Exercise> Rewrite the listing as a numbered list, leaving out blank lines, starting with the line containing "How do I perform: Expand" and going on through the line containing "click(x=385, y=74)".

Supplied material>

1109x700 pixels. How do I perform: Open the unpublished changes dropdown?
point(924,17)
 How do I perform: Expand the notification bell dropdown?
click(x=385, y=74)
==
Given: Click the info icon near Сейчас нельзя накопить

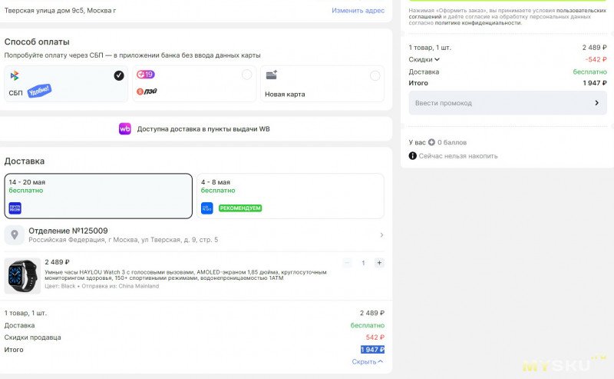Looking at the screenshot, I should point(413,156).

Written answer>
1.  How do I perform: Expand the notification bell dropdown?
2. click(x=385, y=74)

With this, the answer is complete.